Однако, как ни старались его друзья, которым было известно, какой он прекрасный собеседник, они не могли скрыть того факта, что Фрэнсис способен прицепиться к любому случайному замечанию, оброненному за рюмкой хереса.
До моего приезда в Кембридж Фрэнсис особенно не задумывался о дезоксирибонуклеиновой кислоте (ДНК) и ее роли в наследственности. И вовсе не потому, что не считал ее интересной. Наоборот, он бросил физику и занялся биологией после того, как в 1946 году прочитал книгу известного физика-теоретика Эрвина Шредингера "Что такое жизнь с точки зрения физики?". В этой книге очень изящно излагалось предположение, что гены представляют собой важнейшую составную часть живых клеток, а потому понять, что такое жизнь, можно, только зная, как ведут себя гены. В то время, когда Шредингер писал свою книгу (в 1944 году), господствовало мнение, что гены — это особый тип белковых молекул Однако почти тогда же бактериолог Освальд Эвери проводил в Нью-йоркском Рокфеллеровском институте свои опыты, которые показали, что наследственные признаки могут быть переданы от одной бактериальной клетки другой при помощи очищенного препарата ДНК.

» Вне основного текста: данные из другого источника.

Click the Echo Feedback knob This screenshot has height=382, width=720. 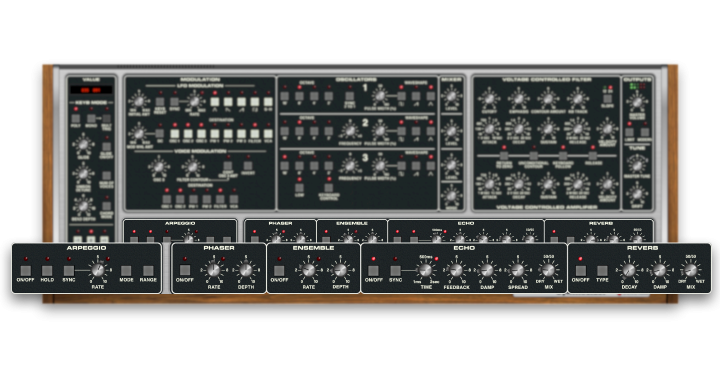[456, 270]
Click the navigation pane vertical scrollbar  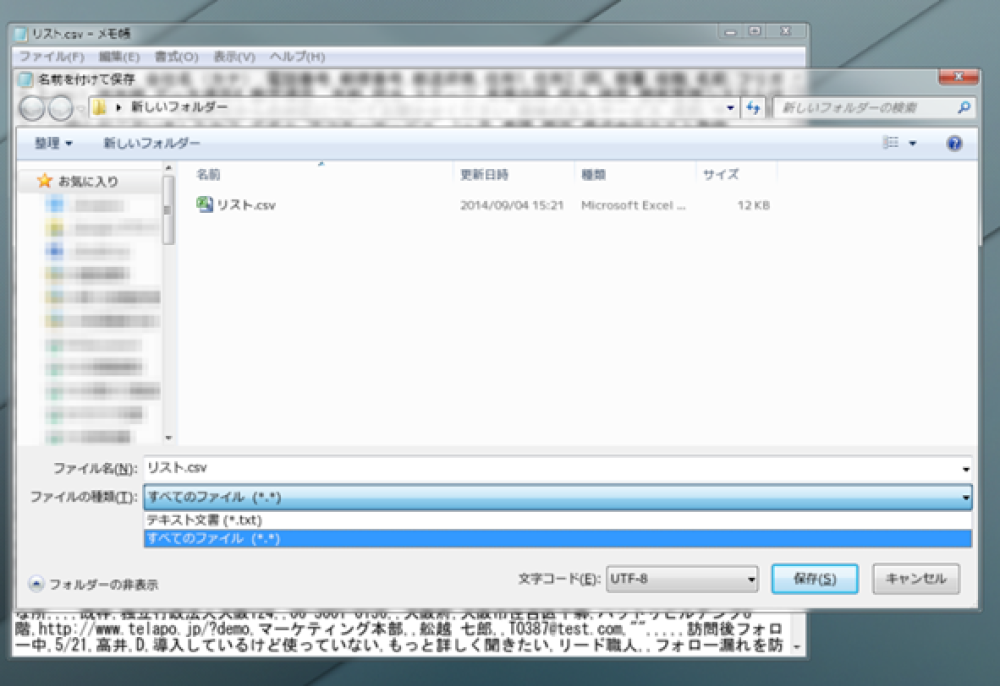(x=169, y=300)
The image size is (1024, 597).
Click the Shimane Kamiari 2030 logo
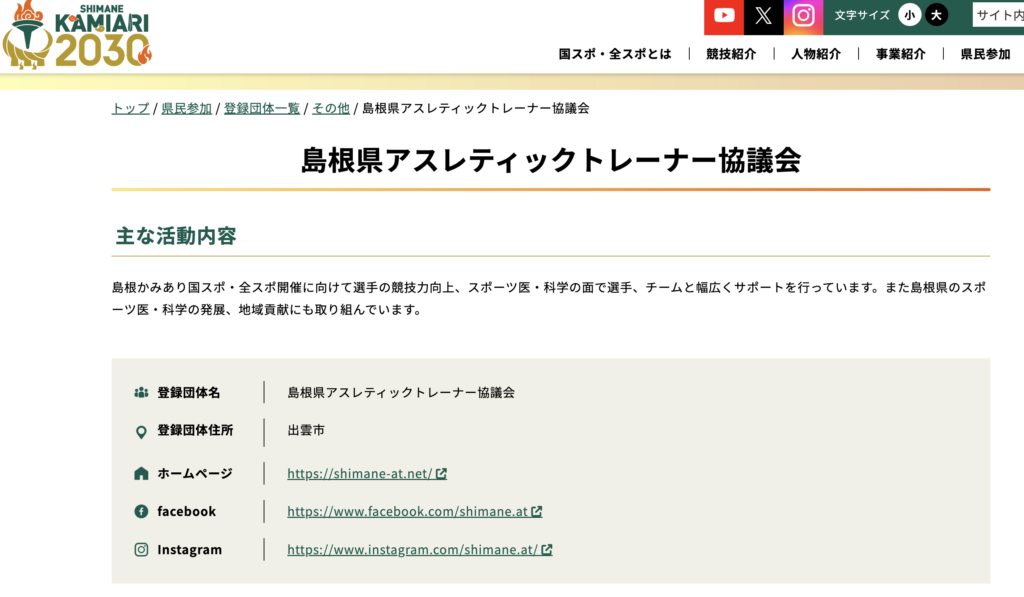[77, 36]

Если учесть тот факт, что ДНК обнаружена в хромосомах всех клеток, опыты Эвери заставляли предположить, что все гены состоят из ДНК. А раз так, для Фрэнсиса это означало, что не белки сыграют роль Розеттского камня 1 в раскрытии секрета жизни.
Нет, именно ДНК даст нам ключ, который позволит узнать, каким образом гены определяют в числе прочих свойств цвет наших волос и глаз, а также, что весьма вероятно, степень наших умственных способностей и, может быть, даже нашу способность быть душой общества.

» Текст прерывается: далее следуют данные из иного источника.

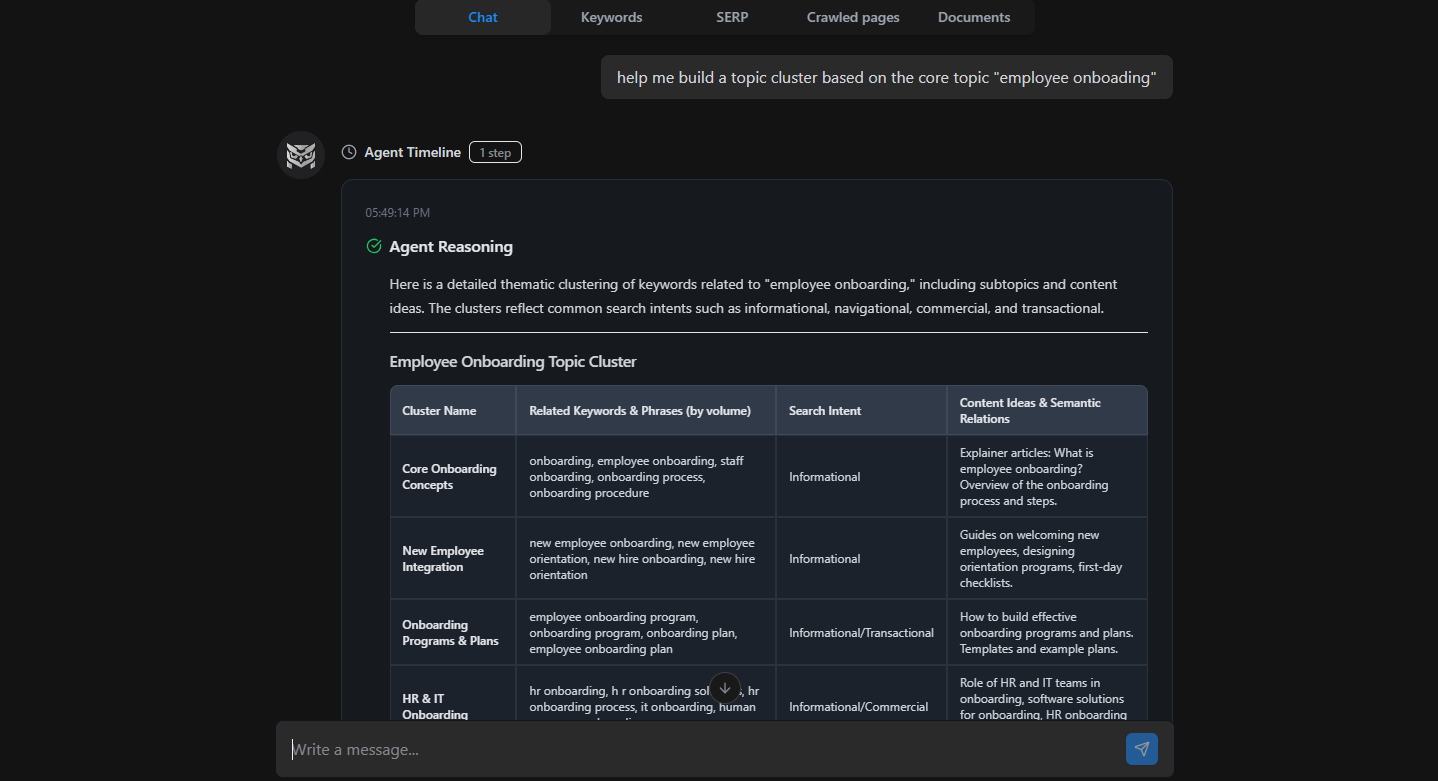Collapse the Agent Timeline section
This screenshot has width=1438, height=781.
[x=412, y=151]
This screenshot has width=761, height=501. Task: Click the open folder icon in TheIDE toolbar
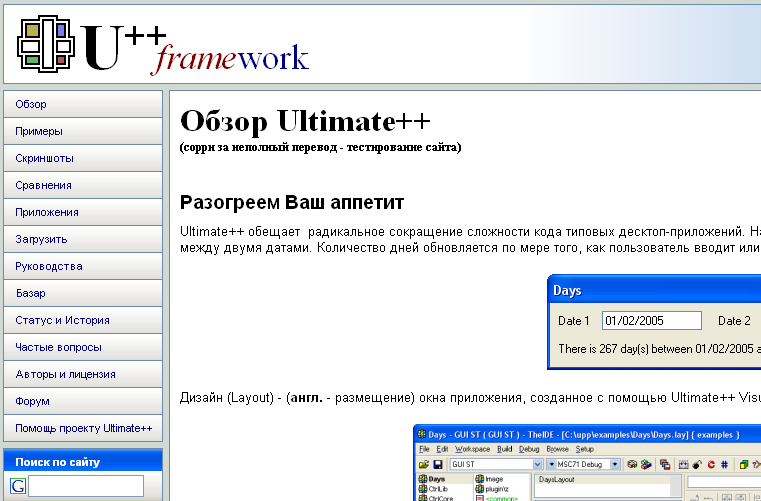[424, 465]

Конечно, были и такие учение, которые полагали, что доказательств в пользу ДНК собрано все еще недостаточно, и предпочитали считать гены молекулами белка. Однако Фрэнсиса мнение этих скептиков не беспокоило. Нет числа брюзжащим дуракам, которые постоянно попадают пальцем в небо! В науке нельзя добиться успеха, не усвоив, что ученые вопреки повсеместному убеждению, которое поддерживают их любящие мамочки и газеты, нередко бывают не только узколобыми и скучными, но и просто глупыми.
Тем не менее Фрэнсис в то время еще не был готов погрузиться в мир ДНК. Ее несомненная важность сама по себе не казалась ему достаточной причиной для того, чтобы покинуть область белков, в которой он проработал всего два года и которую только-только начал осваивать. Вдобавок его коллеги в Кавендишской лаборатории специально нуклеиновыми кислотами не интересовались, и даже при наилучших финансовых обстоятельствах потребовалось бы два-три года, чтобы создать новую исследовательскую группу, которая занималась бы рентгенографическими исследованиями структуры ДНК.
Кроме того, такое решение могло поставить его в неловкое положение. В то время работа над молекулярным строением ДНК в Англии практически была вотчиной Мориса Уилкинса, работавшего в Лондоне, в Кингз-колледже 2.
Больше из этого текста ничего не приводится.